Jeremy Scott is one of those people. You know the type: the person who makes you feel like shit because not only are they vastly more talented than you, but they work harder, too—like a musical version of Rudy, if Rudy eventually became the starting middle linebacker at Notre Dame instead of staying a practice squad scrub for his whole college career.
The creative force behind the eclectic indie-jazz outfit The Paddle Boat, Scott also has his creative mitts in a number of other local bands. He’s the bass player and co-songwriter for the indie-folk group Vision of a Dying World and the drummer for the experimental folk group Cuckoo Chaos. But The Paddle Boat is where he shines, and the fact that the band even exists at all is a testament to Scott’s hard work and persistence.
Back in 2006, the Vegas-born Scott was crashing at bandmate Keith Milgaten’s place in Kensington while working on material for Vision.
“I suddenly just started cranking out a shitload of songs,” Scott says, “but a lot of them were kind of lighthearted and strange, and the band didn’t really think we could use them.”
“We were doing a Southern-rock thing at the time,” says Keith’s brother and fellow Vision and Paddle Boat member Jackson Milgaten. “I just didn’t think these songs would work for us. But I definitely encouraged Jeremy to do his own thing.”
And so he did. With Vision drummer Mat Davidson agreeing to sit in, Scott started arranging his songs and set up some live shows under the name “The Paddle Boats.”
But things didn’t go so well.
“Our first show was kind of a disaster,” Scott remembers Scott. “We completely screwed up our first song. After a few stops and starts, we finally got things together, but when we asked the audience if they wanted to hear some more, the place was absolutely silent. No one said a thing.”
Then, Davidson took off to Boston to attend Berkeley College of Music, rendering the drummerless Paddle Boats an uninspired solo act. Scott was working at Hillcrest Cinemas at the time, alongside Jackson’s girlfriend Jane Weibel, who happened to play clarinet. The two got to talking and collaborated on some arrangements. Jackson felt strongly enough about what he heard that he soon joined the band on bass.
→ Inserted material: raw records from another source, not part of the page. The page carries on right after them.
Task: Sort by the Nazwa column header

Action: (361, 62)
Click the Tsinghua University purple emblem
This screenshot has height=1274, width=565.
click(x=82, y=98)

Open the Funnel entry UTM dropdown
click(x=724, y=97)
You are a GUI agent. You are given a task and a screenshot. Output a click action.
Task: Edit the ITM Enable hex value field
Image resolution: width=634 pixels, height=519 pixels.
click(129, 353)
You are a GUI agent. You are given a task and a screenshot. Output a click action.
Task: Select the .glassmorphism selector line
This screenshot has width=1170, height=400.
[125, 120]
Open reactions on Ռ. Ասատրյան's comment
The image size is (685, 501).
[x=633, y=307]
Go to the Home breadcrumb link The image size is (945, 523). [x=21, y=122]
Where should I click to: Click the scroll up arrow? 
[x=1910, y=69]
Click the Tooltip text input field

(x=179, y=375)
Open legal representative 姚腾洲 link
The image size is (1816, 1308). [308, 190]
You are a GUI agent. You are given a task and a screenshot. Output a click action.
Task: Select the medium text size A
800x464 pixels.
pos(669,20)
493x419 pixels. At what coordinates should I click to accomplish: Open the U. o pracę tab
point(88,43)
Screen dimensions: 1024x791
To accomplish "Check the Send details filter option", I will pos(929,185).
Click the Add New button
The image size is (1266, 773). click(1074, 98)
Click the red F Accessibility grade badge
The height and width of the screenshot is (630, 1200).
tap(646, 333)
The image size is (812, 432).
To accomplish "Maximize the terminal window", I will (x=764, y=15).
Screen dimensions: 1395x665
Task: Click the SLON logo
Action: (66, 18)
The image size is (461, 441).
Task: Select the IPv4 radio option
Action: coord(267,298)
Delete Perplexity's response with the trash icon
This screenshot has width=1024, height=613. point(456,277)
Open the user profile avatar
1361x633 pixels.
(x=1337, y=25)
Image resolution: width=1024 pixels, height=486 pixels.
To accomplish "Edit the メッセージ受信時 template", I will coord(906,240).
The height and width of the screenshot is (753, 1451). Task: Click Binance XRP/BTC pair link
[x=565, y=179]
By 2007, the trio had become The Paddle Boat and emerged with a sound that San Diego had never heard before. A kind of lazy Dixieland band with elements of Django Reinhardt’s more subdued gypsy jazz numbers, all backed by Scott’s ethereal slide guitar and vocals. Then there’s the bizarre, often surrealist lyrics. The band’s song “One Legs” begins with a line about disembodied body parts washing up alongside a riverbank.
“I like the juxtaposition of beautiful melodies with violent—or disturbing—imagery,” Scott says. “I definitely got that from the writer Henry Miller. He has a way of describing the most disgusting, brutal aspects of life in such beautiful terms.”
Miller’s presence hangs over much of The Paddle Boat’s music—the band’s song “Airconditioned Nightmare” shares the same title and sentiment as Miller’s classic travel epic about the impotent, anti-intellectual doldrums of American life. Heady stuff to experiment with in a city that’s long been dominated by the often less-than-cerebral garage rock and punk scenes. And Miller isn’t the band’s only heavyweight influence. Scott’s song “Just Like a Good Girl Should” is inspired by George Gershwin’s “Porgy and Bess.”
No surprise, The Paddle Boat has had trouble finding its niche in San Diego. “Our music doesn’t exactly fit in with the established scene,” Scott admits. “People have been really appreciative of what we do, but we’re definitely still struggling to find our audience.”
That should change when the band’s first full-length album, I Wonder if the Water Ever Tires of the Sea?, comes out Dec. 10 on Jackson’s Single Screen Records label. With the addition of former Boomsnake drummer Dave Mead, the band has evolved beyond the pure cognitive dissonance of their early times, and their album features more electric, up-tempo tracks, with nods to Grizzly Bear, ’70s surf rock and Ennio Morricone.
“Some songs are super fresh and others I’ve been trying to record for four years,” Scott says. “I think the album represents the arc of the band’s existence up to this point.”
The only downside of the album is that Weibel no longer plays live shows with the band after a tense two-week recording session in Oregon.
“It was the band or our relationship,” Milgaten says of Weibel’s departure.
But while Weibel will be missed, this is still Scott’s band, and it’s still his vision. His sound and continued evolution as a songwriter should give San Diego some compelling music for years to come, even if the audience is still left bewildered.